#### Exercise
Could you reproduce all of these records exactly?

#### Records shown
•••

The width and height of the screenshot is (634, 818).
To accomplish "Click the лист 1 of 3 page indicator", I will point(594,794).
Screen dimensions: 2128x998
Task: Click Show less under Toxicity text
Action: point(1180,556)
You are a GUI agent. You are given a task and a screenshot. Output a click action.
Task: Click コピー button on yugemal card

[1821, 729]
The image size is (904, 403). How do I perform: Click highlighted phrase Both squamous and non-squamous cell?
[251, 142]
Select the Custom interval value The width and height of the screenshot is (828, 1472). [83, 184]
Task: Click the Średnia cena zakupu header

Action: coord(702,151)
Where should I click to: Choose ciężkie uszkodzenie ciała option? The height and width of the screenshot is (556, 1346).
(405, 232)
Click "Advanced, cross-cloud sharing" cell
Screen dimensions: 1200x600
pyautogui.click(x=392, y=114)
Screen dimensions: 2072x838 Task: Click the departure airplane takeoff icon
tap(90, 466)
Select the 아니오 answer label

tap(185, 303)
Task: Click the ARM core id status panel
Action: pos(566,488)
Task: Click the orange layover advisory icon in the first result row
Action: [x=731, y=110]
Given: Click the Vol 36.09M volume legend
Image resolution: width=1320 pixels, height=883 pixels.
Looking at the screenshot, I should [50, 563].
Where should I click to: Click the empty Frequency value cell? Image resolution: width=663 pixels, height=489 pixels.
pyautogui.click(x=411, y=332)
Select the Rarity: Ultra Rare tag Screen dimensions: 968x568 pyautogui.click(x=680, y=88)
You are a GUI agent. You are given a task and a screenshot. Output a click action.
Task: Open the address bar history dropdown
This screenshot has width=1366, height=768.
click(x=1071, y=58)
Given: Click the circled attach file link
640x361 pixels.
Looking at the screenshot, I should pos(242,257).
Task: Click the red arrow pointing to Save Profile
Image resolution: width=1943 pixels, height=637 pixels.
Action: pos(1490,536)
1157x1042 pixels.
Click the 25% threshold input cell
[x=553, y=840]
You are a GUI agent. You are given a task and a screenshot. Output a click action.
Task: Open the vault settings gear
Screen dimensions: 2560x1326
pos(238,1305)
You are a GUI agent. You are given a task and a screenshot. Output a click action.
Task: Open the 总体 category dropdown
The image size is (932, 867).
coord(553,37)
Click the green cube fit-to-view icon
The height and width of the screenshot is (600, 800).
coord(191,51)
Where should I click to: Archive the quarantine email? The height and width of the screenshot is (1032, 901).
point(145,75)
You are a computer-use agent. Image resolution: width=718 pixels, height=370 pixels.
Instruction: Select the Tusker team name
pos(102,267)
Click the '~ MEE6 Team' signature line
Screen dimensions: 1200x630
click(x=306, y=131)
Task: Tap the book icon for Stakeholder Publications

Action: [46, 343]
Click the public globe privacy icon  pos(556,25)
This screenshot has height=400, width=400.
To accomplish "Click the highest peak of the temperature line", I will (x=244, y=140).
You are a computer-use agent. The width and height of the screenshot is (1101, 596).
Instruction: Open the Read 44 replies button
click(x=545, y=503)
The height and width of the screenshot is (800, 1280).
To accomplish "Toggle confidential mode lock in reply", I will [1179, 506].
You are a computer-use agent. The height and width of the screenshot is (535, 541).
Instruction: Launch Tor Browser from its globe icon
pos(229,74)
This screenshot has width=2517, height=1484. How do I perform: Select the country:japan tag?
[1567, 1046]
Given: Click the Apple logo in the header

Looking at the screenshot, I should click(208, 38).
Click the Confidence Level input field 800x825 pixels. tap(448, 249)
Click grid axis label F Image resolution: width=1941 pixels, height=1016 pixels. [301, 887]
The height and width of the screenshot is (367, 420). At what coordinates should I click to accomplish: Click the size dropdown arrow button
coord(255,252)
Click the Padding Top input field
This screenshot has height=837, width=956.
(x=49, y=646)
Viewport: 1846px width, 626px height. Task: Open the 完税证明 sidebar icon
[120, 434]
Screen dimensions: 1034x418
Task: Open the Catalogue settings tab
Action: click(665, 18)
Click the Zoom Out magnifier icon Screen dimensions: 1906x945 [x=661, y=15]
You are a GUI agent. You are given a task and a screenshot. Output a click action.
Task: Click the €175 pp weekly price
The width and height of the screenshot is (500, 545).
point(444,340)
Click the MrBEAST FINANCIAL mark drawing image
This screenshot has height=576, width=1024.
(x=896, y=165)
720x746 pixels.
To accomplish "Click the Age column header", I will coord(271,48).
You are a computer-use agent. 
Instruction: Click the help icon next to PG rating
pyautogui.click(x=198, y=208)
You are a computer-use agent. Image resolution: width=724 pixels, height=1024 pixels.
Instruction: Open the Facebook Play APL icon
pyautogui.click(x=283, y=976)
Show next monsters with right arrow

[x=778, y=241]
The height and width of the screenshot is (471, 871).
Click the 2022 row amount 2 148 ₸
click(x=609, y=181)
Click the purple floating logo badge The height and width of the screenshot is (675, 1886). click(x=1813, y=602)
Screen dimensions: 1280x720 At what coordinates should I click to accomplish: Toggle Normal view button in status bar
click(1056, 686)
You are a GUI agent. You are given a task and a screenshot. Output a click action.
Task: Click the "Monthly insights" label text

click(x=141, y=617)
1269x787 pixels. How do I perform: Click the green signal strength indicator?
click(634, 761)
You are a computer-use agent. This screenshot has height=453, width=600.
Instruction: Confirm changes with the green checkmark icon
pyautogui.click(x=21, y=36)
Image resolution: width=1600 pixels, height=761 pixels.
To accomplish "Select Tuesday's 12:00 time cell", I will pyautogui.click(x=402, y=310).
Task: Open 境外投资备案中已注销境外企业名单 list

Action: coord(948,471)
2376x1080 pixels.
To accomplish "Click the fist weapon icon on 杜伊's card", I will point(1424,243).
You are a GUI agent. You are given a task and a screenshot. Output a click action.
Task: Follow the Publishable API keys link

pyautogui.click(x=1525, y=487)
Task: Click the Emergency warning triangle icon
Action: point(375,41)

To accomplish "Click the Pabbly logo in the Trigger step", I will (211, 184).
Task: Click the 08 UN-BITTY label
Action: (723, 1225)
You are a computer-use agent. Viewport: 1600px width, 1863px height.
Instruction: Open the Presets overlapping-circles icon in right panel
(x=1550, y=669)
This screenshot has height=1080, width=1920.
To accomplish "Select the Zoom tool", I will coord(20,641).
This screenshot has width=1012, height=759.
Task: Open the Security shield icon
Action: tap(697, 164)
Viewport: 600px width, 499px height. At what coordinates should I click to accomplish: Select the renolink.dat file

•••

#### Solution for this task
The width and height of the screenshot is (634, 818).
To accomplish "Click the лист 1 of 3 page indicator", I will point(594,794).
Screen dimensions: 2128x998
Task: Click Show less under Toxicity text
Action: point(1180,556)
You are a GUI agent. You are given a task and a screenshot. Output a click action.
Task: Click コピー button on yugemal card

[1821, 729]
The image size is (904, 403). How do I perform: Click highlighted phrase Both squamous and non-squamous cell?
[251, 142]
Select the Custom interval value The width and height of the screenshot is (828, 1472). [83, 184]
Task: Click the Średnia cena zakupu header

Action: coord(702,151)
Where should I click to: Choose ciężkie uszkodzenie ciała option? The height and width of the screenshot is (556, 1346).
(405, 232)
Click "Advanced, cross-cloud sharing" cell
Screen dimensions: 1200x600
pyautogui.click(x=392, y=114)
Screen dimensions: 2072x838 Task: Click the departure airplane takeoff icon
tap(90, 466)
Select the 아니오 answer label

tap(185, 303)
Task: Click the ARM core id status panel
Action: pos(566,488)
Task: Click the orange layover advisory icon in the first result row
Action: [x=731, y=110]
Given: Click the Vol 36.09M volume legend
Image resolution: width=1320 pixels, height=883 pixels.
Looking at the screenshot, I should [50, 563].
Where should I click to: Click the empty Frequency value cell? Image resolution: width=663 pixels, height=489 pixels.
pyautogui.click(x=411, y=332)
Select the Rarity: Ultra Rare tag Screen dimensions: 968x568 pyautogui.click(x=680, y=88)
You are a GUI agent. You are given a task and a screenshot. Output a click action.
Task: Open the address bar history dropdown
This screenshot has width=1366, height=768.
click(x=1071, y=58)
Given: Click the circled attach file link
640x361 pixels.
Looking at the screenshot, I should pos(242,257).
Task: Click the red arrow pointing to Save Profile
Image resolution: width=1943 pixels, height=637 pixels.
Action: pos(1490,536)
1157x1042 pixels.
Click the 25% threshold input cell
[x=553, y=840]
You are a GUI agent. You are given a task and a screenshot. Output a click action.
Task: Open the vault settings gear
Screen dimensions: 2560x1326
pos(238,1305)
You are a GUI agent. You are given a task and a screenshot. Output a click action.
Task: Open the 总体 category dropdown
The image size is (932, 867).
coord(553,37)
Click the green cube fit-to-view icon
The height and width of the screenshot is (600, 800).
coord(191,51)
Where should I click to: Archive the quarantine email? The height and width of the screenshot is (1032, 901).
point(145,75)
You are a computer-use agent. Image resolution: width=718 pixels, height=370 pixels.
Instruction: Select the Tusker team name
pos(102,267)
Click the '~ MEE6 Team' signature line
Screen dimensions: 1200x630
click(x=306, y=131)
Task: Tap the book icon for Stakeholder Publications

Action: [46, 343]
Click the public globe privacy icon  pos(556,25)
This screenshot has height=400, width=400.
To accomplish "Click the highest peak of the temperature line", I will (x=244, y=140).
You are a computer-use agent. The width and height of the screenshot is (1101, 596).
Instruction: Open the Read 44 replies button
click(x=545, y=503)
The height and width of the screenshot is (800, 1280).
To accomplish "Toggle confidential mode lock in reply", I will [1179, 506].
You are a computer-use agent. The height and width of the screenshot is (535, 541).
Instruction: Launch Tor Browser from its globe icon
pos(229,74)
This screenshot has width=2517, height=1484. How do I perform: Select the country:japan tag?
[1567, 1046]
Given: Click the Apple logo in the header

Looking at the screenshot, I should click(208, 38).
Click the Confidence Level input field 800x825 pixels. tap(448, 249)
Click grid axis label F Image resolution: width=1941 pixels, height=1016 pixels. [301, 887]
The height and width of the screenshot is (367, 420). At what coordinates should I click to accomplish: Click the size dropdown arrow button
coord(255,252)
Click the Padding Top input field
This screenshot has height=837, width=956.
(x=49, y=646)
Viewport: 1846px width, 626px height. Task: Open the 完税证明 sidebar icon
[120, 434]
Screen dimensions: 1034x418
Task: Open the Catalogue settings tab
Action: click(665, 18)
Click the Zoom Out magnifier icon Screen dimensions: 1906x945 [x=661, y=15]
You are a GUI agent. You are given a task and a screenshot. Output a click action.
Task: Click the €175 pp weekly price
The width and height of the screenshot is (500, 545).
point(444,340)
Click the MrBEAST FINANCIAL mark drawing image
This screenshot has height=576, width=1024.
(x=896, y=165)
720x746 pixels.
To accomplish "Click the Age column header", I will coord(271,48).
You are a computer-use agent. 
Instruction: Click the help icon next to PG rating
pyautogui.click(x=198, y=208)
You are a computer-use agent. Image resolution: width=724 pixels, height=1024 pixels.
Instruction: Open the Facebook Play APL icon
pyautogui.click(x=283, y=976)
Show next monsters with right arrow

[x=778, y=241]
The height and width of the screenshot is (471, 871).
Click the 2022 row amount 2 148 ₸
click(x=609, y=181)
Click the purple floating logo badge The height and width of the screenshot is (675, 1886). click(x=1813, y=602)
Screen dimensions: 1280x720 At what coordinates should I click to accomplish: Toggle Normal view button in status bar
click(1056, 686)
You are a GUI agent. You are given a task and a screenshot. Output a click action.
Task: Click the "Monthly insights" label text

click(x=141, y=617)
1269x787 pixels. How do I perform: Click the green signal strength indicator?
click(634, 761)
You are a computer-use agent. This screenshot has height=453, width=600.
Instruction: Confirm changes with the green checkmark icon
pyautogui.click(x=21, y=36)
Image resolution: width=1600 pixels, height=761 pixels.
To accomplish "Select Tuesday's 12:00 time cell", I will pyautogui.click(x=402, y=310).
Task: Open 境外投资备案中已注销境外企业名单 list

Action: coord(948,471)
2376x1080 pixels.
To accomplish "Click the fist weapon icon on 杜伊's card", I will point(1424,243).
You are a GUI agent. You are given a task and a screenshot. Output a click action.
Task: Follow the Publishable API keys link

pyautogui.click(x=1525, y=487)
Task: Click the Emergency warning triangle icon
Action: point(375,41)

To accomplish "Click the Pabbly logo in the Trigger step", I will (211, 184).
Task: Click the 08 UN-BITTY label
Action: (723, 1225)
You are a computer-use agent. Viewport: 1600px width, 1863px height.
Instruction: Open the Presets overlapping-circles icon in right panel
(x=1550, y=669)
This screenshot has height=1080, width=1920.
To accomplish "Select the Zoom tool", I will coord(20,641).
This screenshot has width=1012, height=759.
Task: Open the Security shield icon
Action: tap(697, 164)
Viewport: 600px width, 499px height. At what coordinates should I click to accomplish: Select the renolink.dat file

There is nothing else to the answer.